Work to complete the £6m flood alleviation scheme for Feniton is now underway.
Once completed the scheme will help to minimise flood risk for up to one hundred homes, as well as preventing disruption to the primary school and local transport network.
Although flooding in the village dates back to the 1970s, sixty properties in Feniton suffered flooding in 2008 as the existing watercourse was unable to cope with the quantity of water during storm conditions. Since then homes have flooded every two or three years.
Following the 2008 flooding, East Devon District Council and partner agencies, the Environment Agency and Devon County Council, agreed to develop a scheme to collect flood water from above the village and divert it via a 1050mm diameter pipe down through the village to increase the capacity of the existing watercourse.

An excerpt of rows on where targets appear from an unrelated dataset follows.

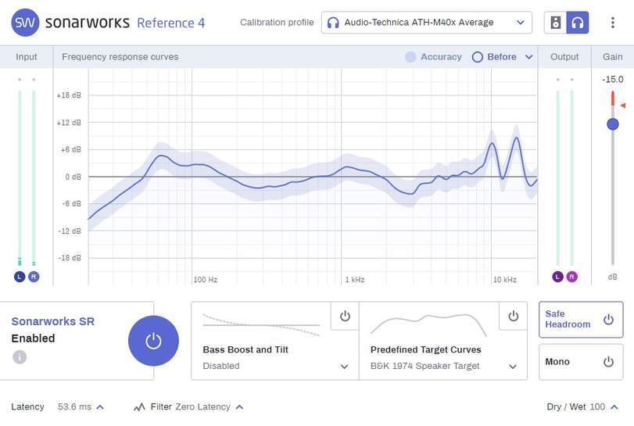The height and width of the screenshot is (426, 634).
Task: Click the Mono button
Action: click(580, 362)
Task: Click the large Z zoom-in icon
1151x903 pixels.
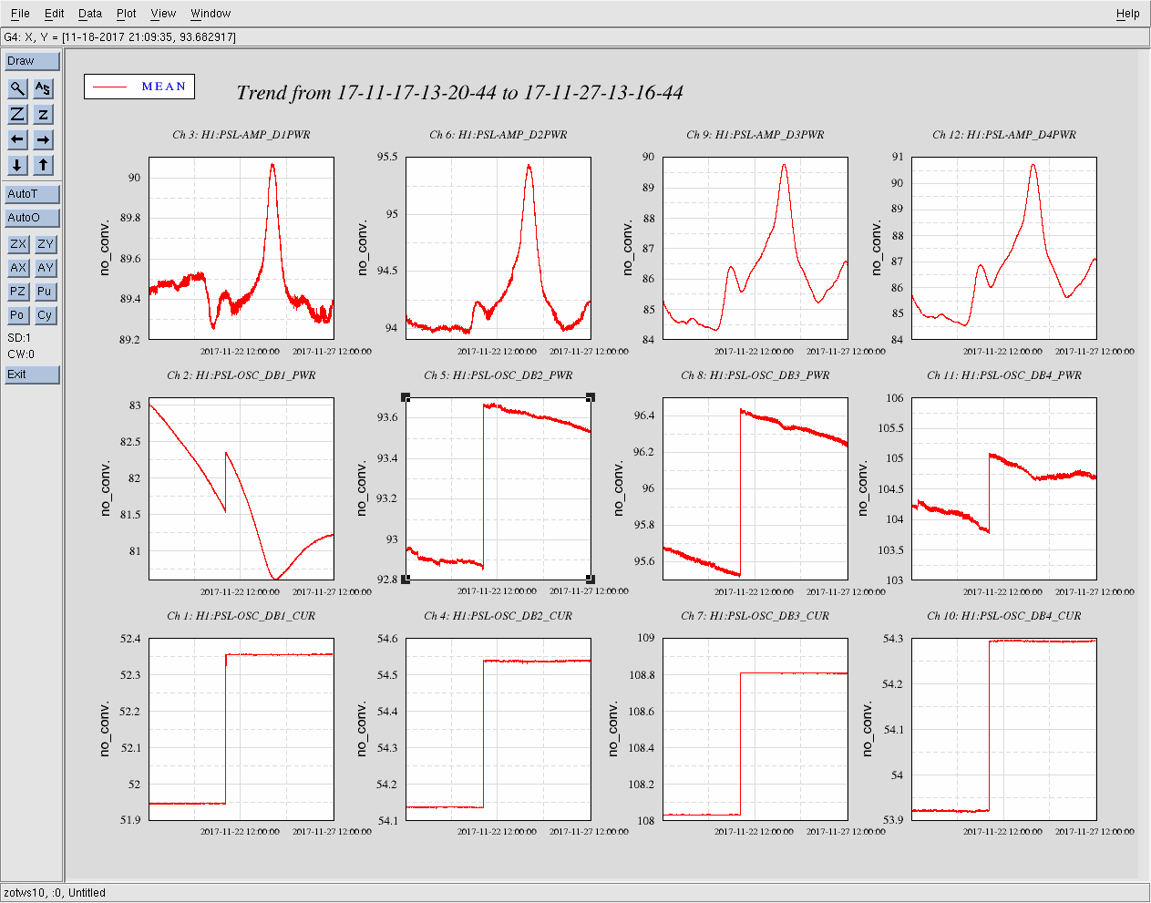Action: 17,114
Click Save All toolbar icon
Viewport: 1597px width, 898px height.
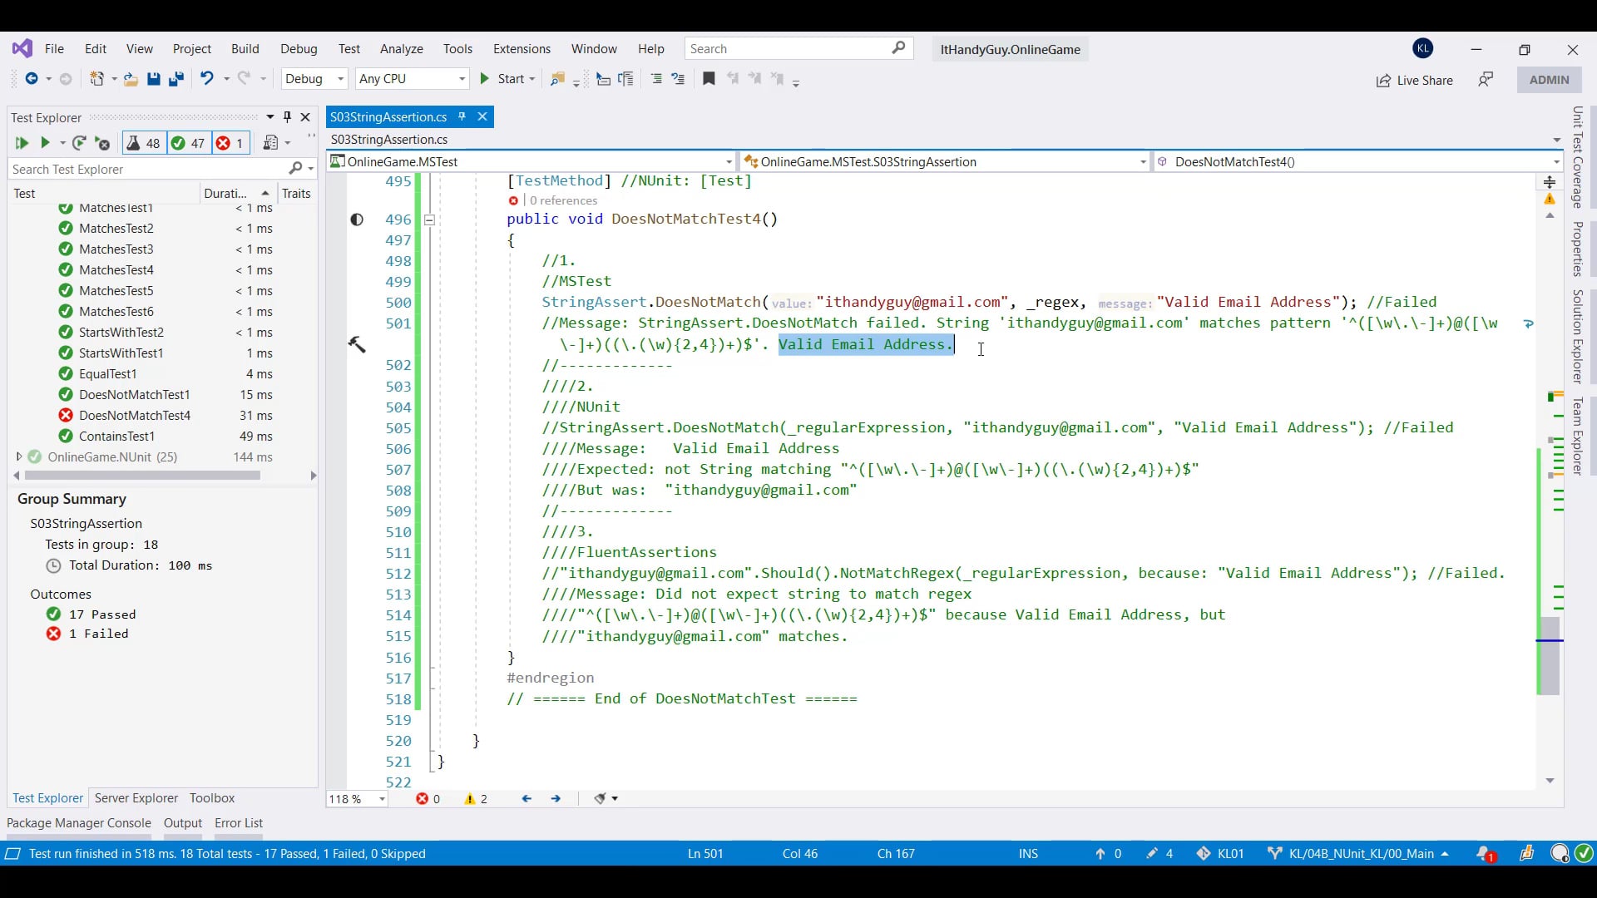176,79
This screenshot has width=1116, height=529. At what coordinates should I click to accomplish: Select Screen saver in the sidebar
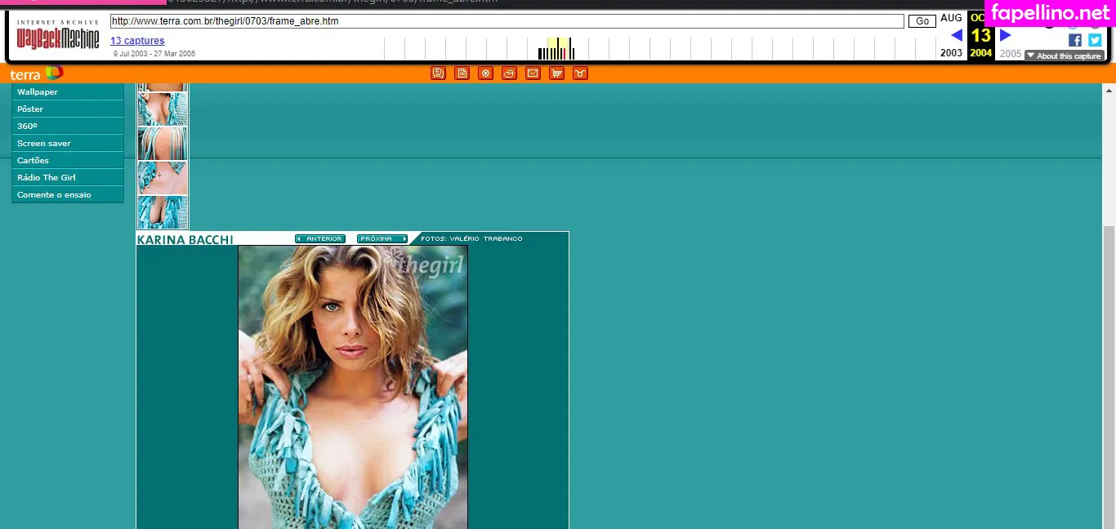(44, 144)
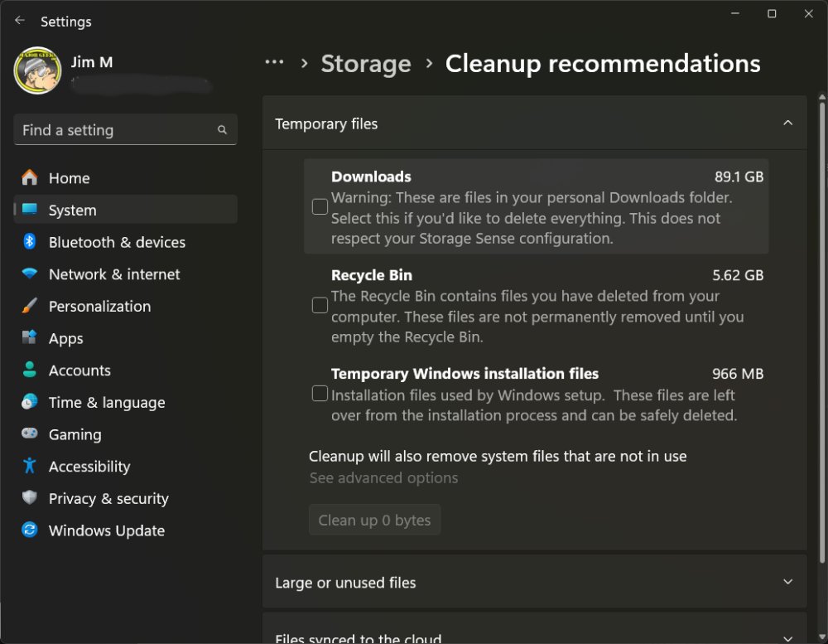Click the Accessibility figure icon

(x=30, y=467)
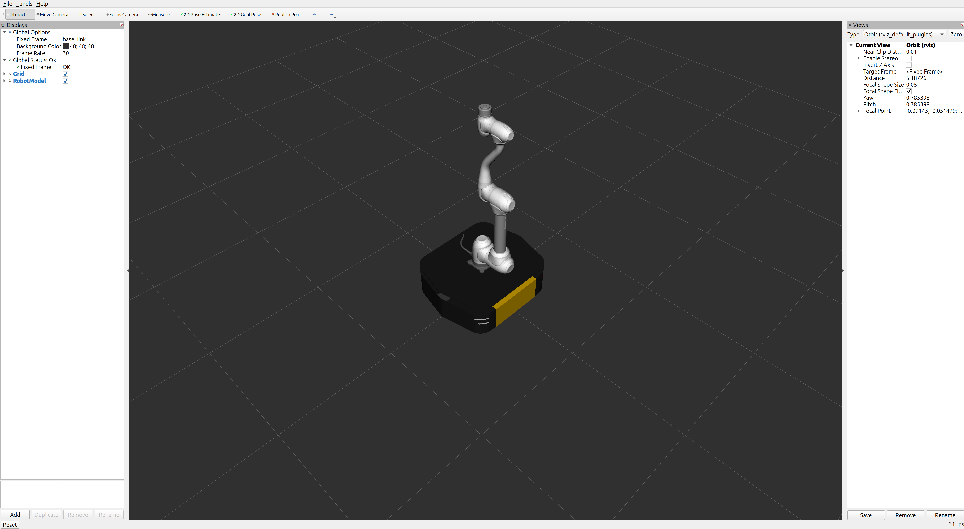Click the Focus Camera tool
Screen dimensions: 964x529
pyautogui.click(x=122, y=15)
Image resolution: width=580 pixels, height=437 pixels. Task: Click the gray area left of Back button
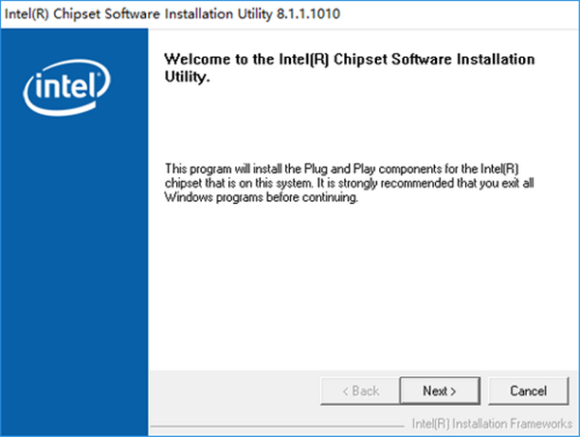coord(232,391)
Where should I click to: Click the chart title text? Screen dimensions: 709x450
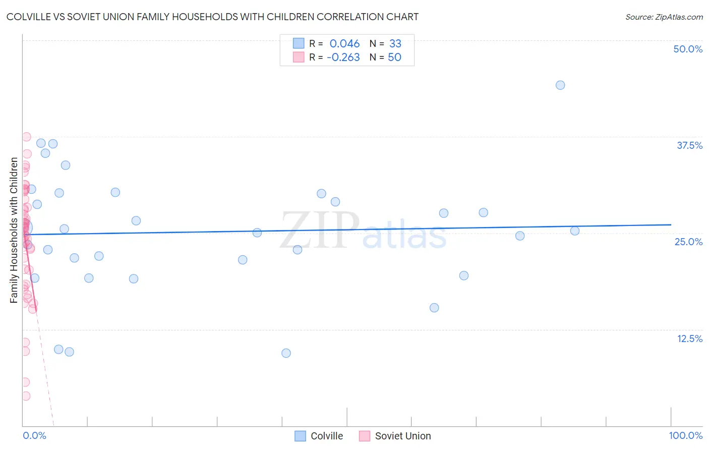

The final phase of the alleviation scheme will take approximately one year to complete. Work will take place in and around the village, surrounding fields, playpark, Warrick Close, Wells Avenue through to the southern part of the village, finishing in outfall on the corner of Ottery Road / Green Lane. Throughout the works there will be some necessary road closures.
Complementing the existing drainage system, the scheme will protect homes to a ‘1-in-100-year chance event’ standard from flooding. Downstream channel capacity has already been increased as part of Phases 1 and 2. In the north, a new inlet structure will collect flood flows from the hillside, taking them through the new culvert pipe, under the already completed railway crossing, known as Phase 3, and back into the watercourse south of the village.